In 2002, a Lexington County woman was fined $465 after her two lions ran loose for 45 minutes. No one was injured.

“We want to prevent anything that might have happened in the future,” Hiott said.

The bill sailed through the Legislature, and Gov. Henry McMaster signed it last month without fanfare.

Any such pet owned before Jan. 1 is grandfathered. Their owners can keep the animal until it dies, provided they register it with local authorities and pay a $500 one-time fee and $100 every subsequent year — per address, not pet. Also, each pet’s accommodations must comply with the federal Animal Welfare Act.

Without the grandfather clause, “there’s the problem of what do we do with the animals already owned?” said Kim Kelly, director of the Humane Society in South Carolina.

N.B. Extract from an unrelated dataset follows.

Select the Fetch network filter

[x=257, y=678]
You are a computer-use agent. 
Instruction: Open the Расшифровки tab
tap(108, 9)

She applauds the law, calling it a “good first step in protecting public safety.”

The Humane Society wanted more species included, such as all primates. Great apes are limited to chimpanzees, gorillas, and orangutans.

The law defines “large wild cats” as lions, tigers, leopards, jaguars, cougars, and cheetahs.

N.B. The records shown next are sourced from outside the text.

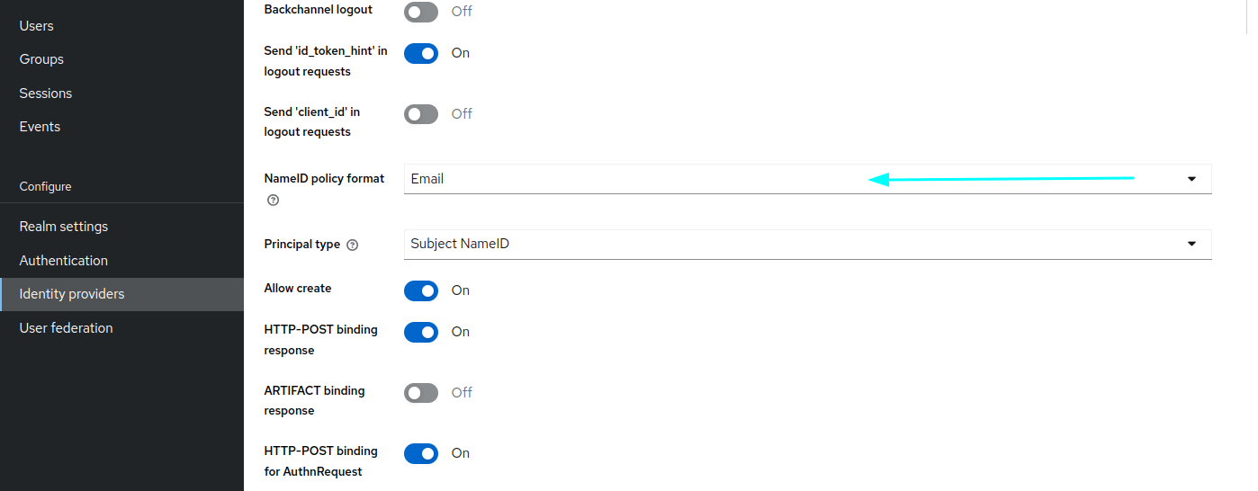1258x491 pixels.
Task: Toggle Backchannel logout switch on
Action: point(421,12)
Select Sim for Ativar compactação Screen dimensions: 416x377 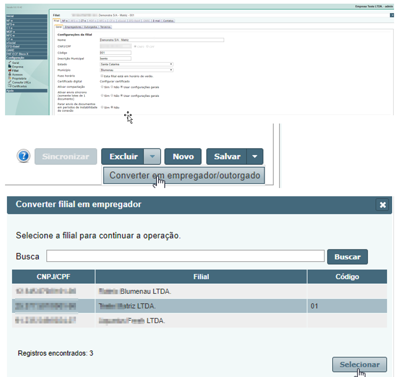coord(102,87)
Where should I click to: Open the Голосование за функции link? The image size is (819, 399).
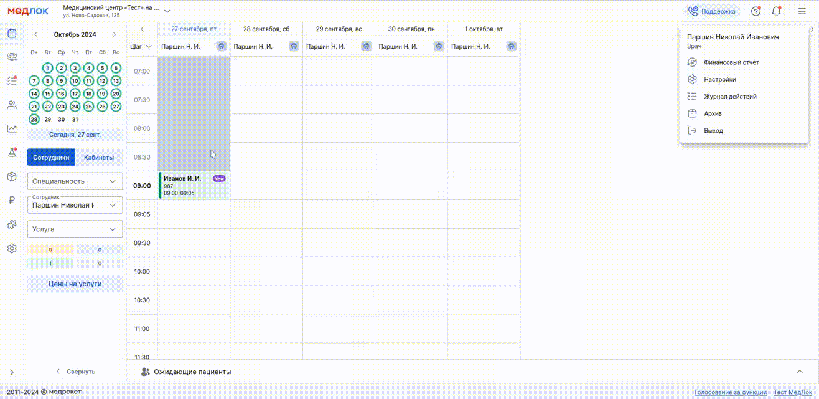pyautogui.click(x=731, y=392)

It exempts federally licensed zoos, circuses, research facilities, handlers and exhibitors.

“It doesn’t do anything to us who have federal oversight and have regular inspections by government veterinarians,” said Bhagavan Antle, founder and director of T.I.G.E.R.S., which stands for The Institute of Greatly Endangered and Rare Species.

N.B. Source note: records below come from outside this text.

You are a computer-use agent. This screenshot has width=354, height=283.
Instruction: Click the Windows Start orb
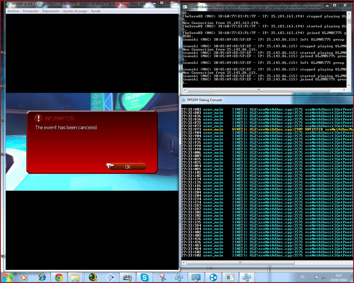7,277
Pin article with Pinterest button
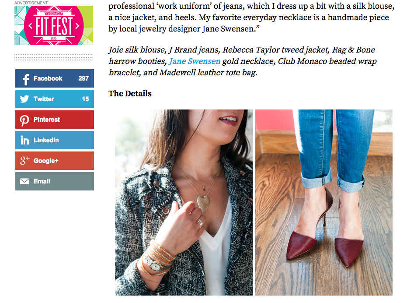Screen dimensions: 414x303 [55, 120]
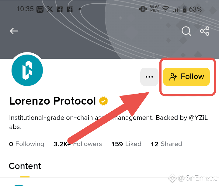Tap the X app notification icon
This screenshot has width=219, height=186.
[50, 9]
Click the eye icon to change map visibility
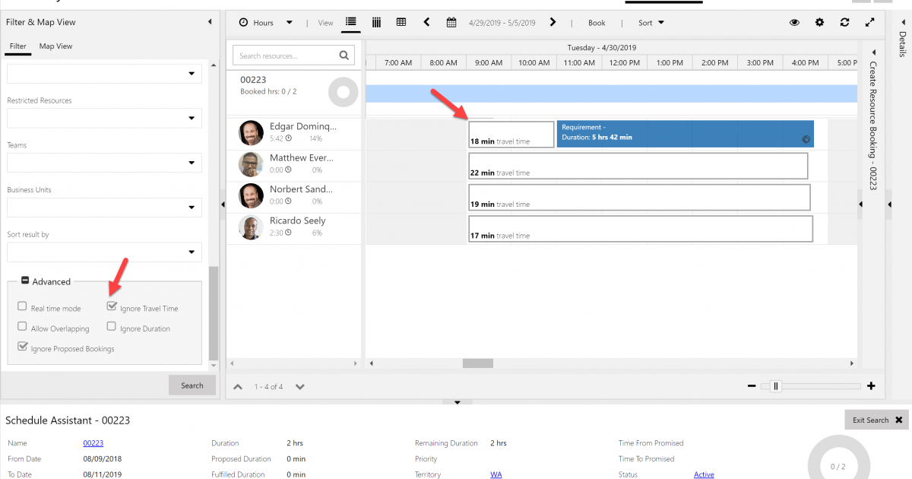This screenshot has height=479, width=912. [794, 23]
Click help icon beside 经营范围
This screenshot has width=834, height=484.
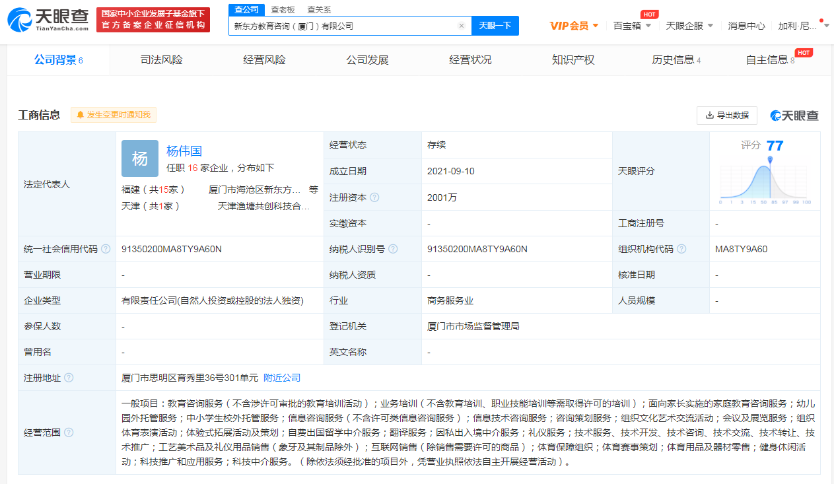pos(69,432)
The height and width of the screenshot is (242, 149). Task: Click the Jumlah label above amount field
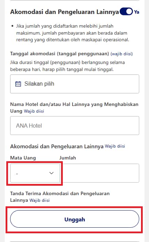[68, 158]
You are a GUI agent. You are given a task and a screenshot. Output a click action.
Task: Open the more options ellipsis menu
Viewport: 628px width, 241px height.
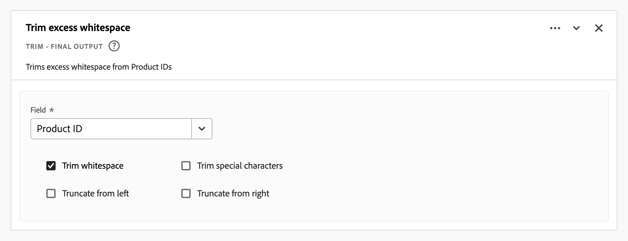click(x=555, y=28)
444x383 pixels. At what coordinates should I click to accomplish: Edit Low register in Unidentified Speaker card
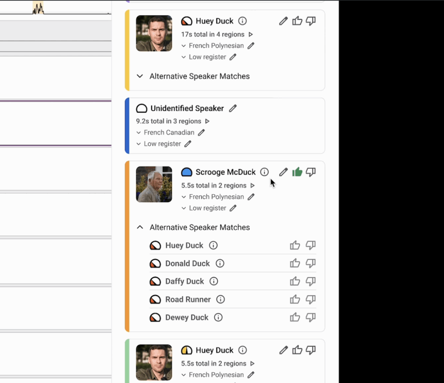point(188,144)
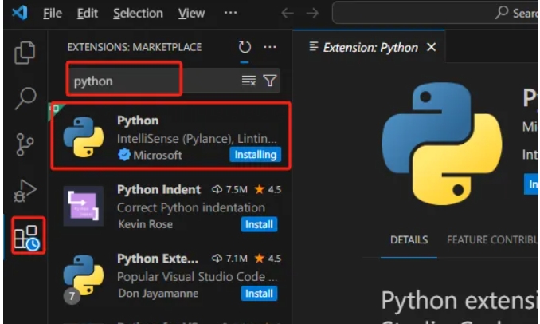Open the Explorer view in activity bar

25,53
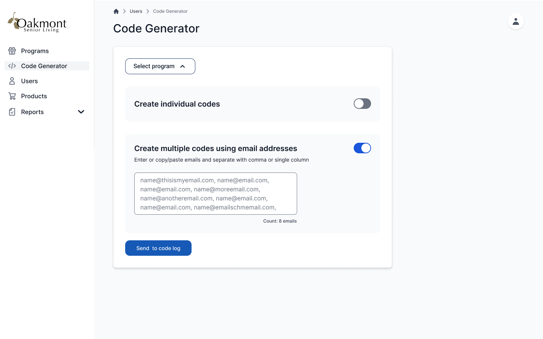Go to Programs in sidebar

pyautogui.click(x=35, y=51)
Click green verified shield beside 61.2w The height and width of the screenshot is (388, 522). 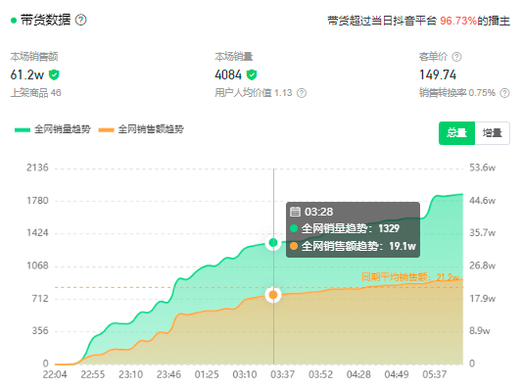[54, 74]
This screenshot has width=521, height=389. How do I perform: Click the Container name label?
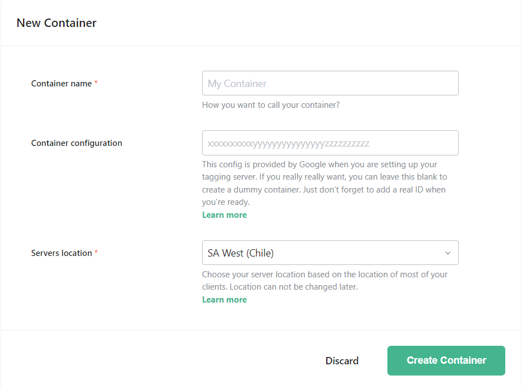point(61,84)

He pushed for the law, partly to stem any effort to ban businesses like his.

The preamble of the bill, sponsored mainly by Myrtle Beach-area Republicans, recognizes Antle’s “pre-eminent wildlife preserve” as a top tourist attraction.

Antle said about 10,000 people yearly tour the 50-acre Myrtle Beach Safari, while 4 million annually visit Preservation Station at a large retail complex in North Myrtle Beach.

Antle said he primarily wanted to counteract the notion that tigers are bred in back yards across America. He contends that’s propaganda by animal rights groups and hurting international efforts to save the endangered species.

“South Carolina was laying out there like a sore thumb without regulation,” he said. “In America, there are virtually no pet tigers.”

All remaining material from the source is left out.